Just asking or food for thought, OK too clear is no good. I fished Thursday morning and seemed to be s slow incoming tide. That evening the moon look like we are coming into a full moon, so low tide starting in the afternoon. You think it may be better on an outgoing tide,hence fishing the afternoon bite?

Kicking that out for thought.


----------



## BretE (Jan 24, 2008)

I'll let you know.....


----------



## BayouBonsaiMan (Apr 14, 2009)

Let us all know Bret
You around this evening?


----------



## surfmansk (Oct 27, 2011)

Fished Surfside from 9 to 1 about a mile and a half from the pass, ended up with 11 keepers to 25". No more trout once the ladyfish and pompano moved in. Shrimp 3 feet under a popping cork.


----------



## Trout green (Aug 25, 2012)

Solid fish there!


----------



## Hook4Fun (Aug 26, 2015)

Great .! :fishy:


----------



## beerdruid (Jun 12, 2015)

Just got home. Fished from 5 to 830. Tons of dink specs and a nice smack.


----------



## BretE (Jan 24, 2008)

BayouBonsaiMan said:


> Let us all know Bret
> You around this evening?


Oops.....just saw this buddy.....I turned in at access 4 and drive to 6 looking for bait in the water, birds, etc. Stopped past 6 at an area I fish a lot. Caught one decent trout and lost a nice one at hand. Water was perfect but didn't see any bait. Only in the water for 30-40 minutes. Limetreuse Norton sand eel with 3/8 oz knotty hooker jig head worked fast.....

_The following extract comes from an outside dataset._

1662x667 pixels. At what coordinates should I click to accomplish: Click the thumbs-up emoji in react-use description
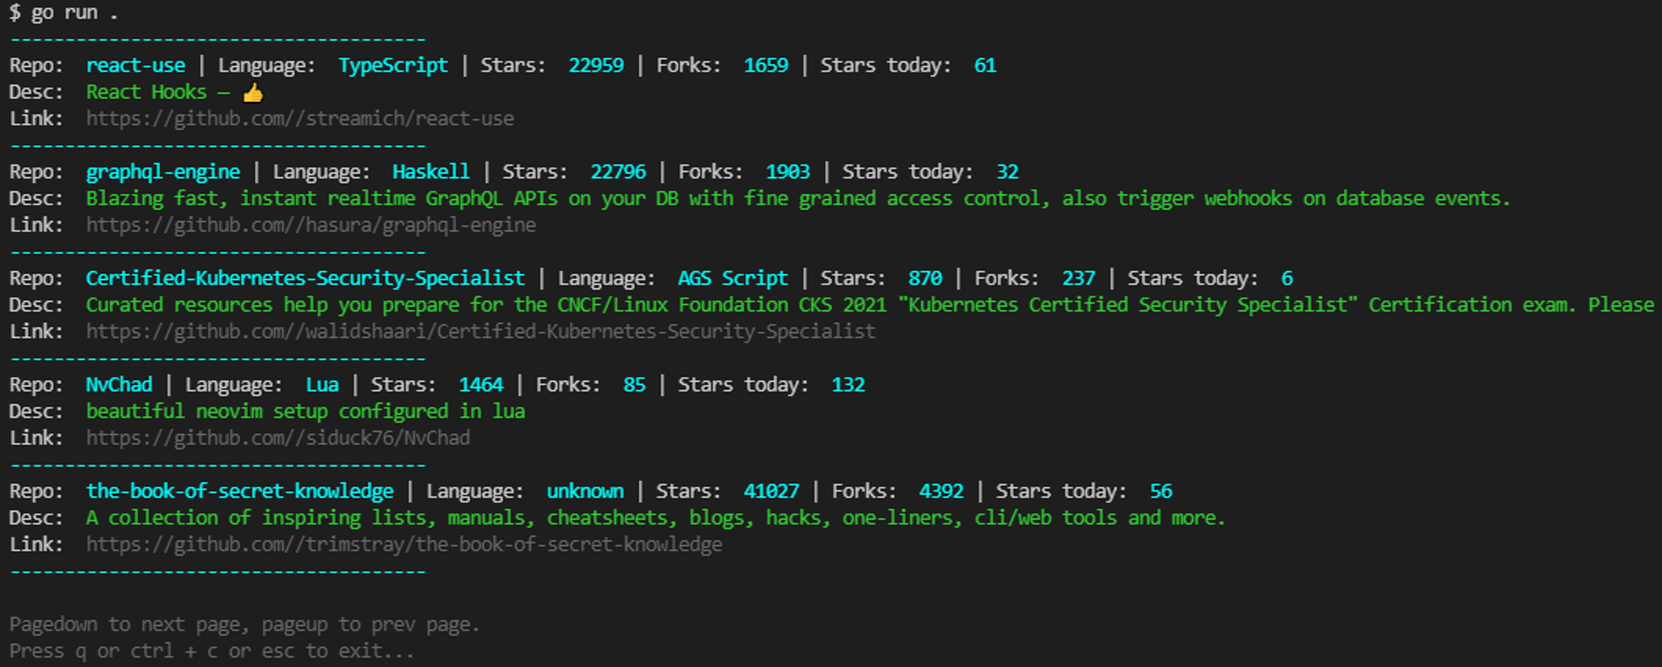click(x=253, y=92)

I'm on the bayou full time right now until my new house gets finished. I did come home to redfish on the half shell smothered with crab. Unbelievable........the Mosquitos are also unbelievable. No fishing under the lights right now, they're fricken brutal!!!....


----------



## Surf Rodder (Jun 28, 2013)

*Sat., Access 4; beautiful but unproductive*

Got on the beach just after sunrise. Maybe 100 trout-guys in the surf already. Brother to my right hanging trout all day (till 2pm) on live Crocker. I waded out four long roods; missed hook-ups twice on what were likely small sharks. All rods came in bare hooks. Rebaited with 5 rods. 1 of 5 came in bare hook, the other four untouched and they were out for over 2 hours. Caught a variety of unique species in the surf (needlefish, Skips, Ladyfish, etc.) and lost a nice Mackerel when fishing for bait, but again, the big reels didn't squeal. *This has almost become personal....,* but a beautiful day on the beach none the less. And DITTO on the mosquitoes, at least until the winds went ESE then SE around 10:00 or so.

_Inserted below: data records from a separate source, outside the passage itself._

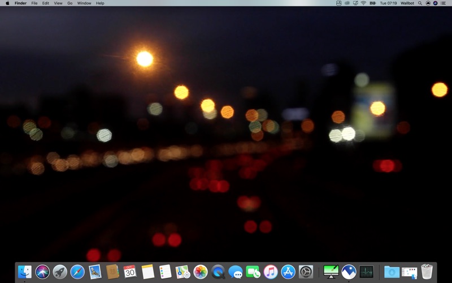The height and width of the screenshot is (283, 452).
Task: Launch Siri from the dock
Action: [x=42, y=272]

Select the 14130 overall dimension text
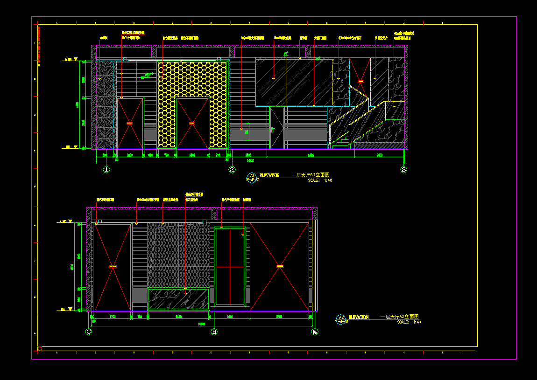250,160
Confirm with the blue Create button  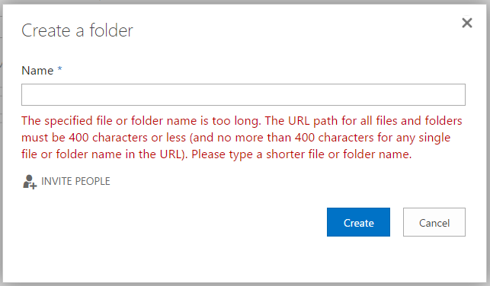coord(358,222)
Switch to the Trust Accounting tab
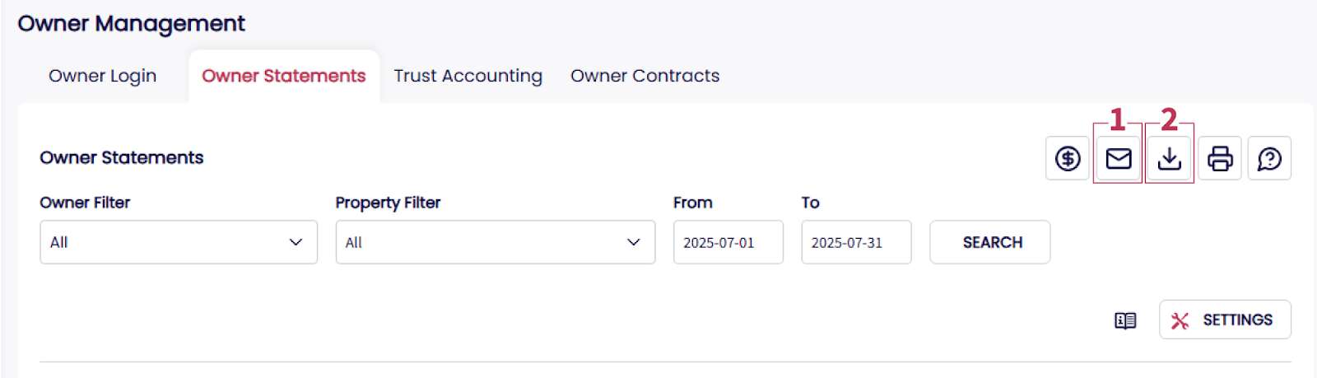 click(x=468, y=76)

Going to change weekend plans for a while; may head to Llano/Marble Falls area next weekend and hunt for arrowheads in the Colorado or Llano rivers.... Somehow I feel the results will be similar but a road trip in a beautiful area sounds real good right now. I'm READY for some back-to-back cold fronts late Sept-Oct. to up the odds for all of us wanting the pleasure of a 20lb+ fish on a hook.


----------



## Solodaddio (Mar 22, 2014)

Might try this evening, hopefully the beach crowd starts leaving back to h-town soon!


----------



## iamatt (Aug 28, 2012)

Surf Rodder said:


> Got on the beach just after sunrise..


Sorry missed yah. Mosquitoes scared us off. Was beating on pig iron 42RLE auto all weekend instead.

Next time.


----------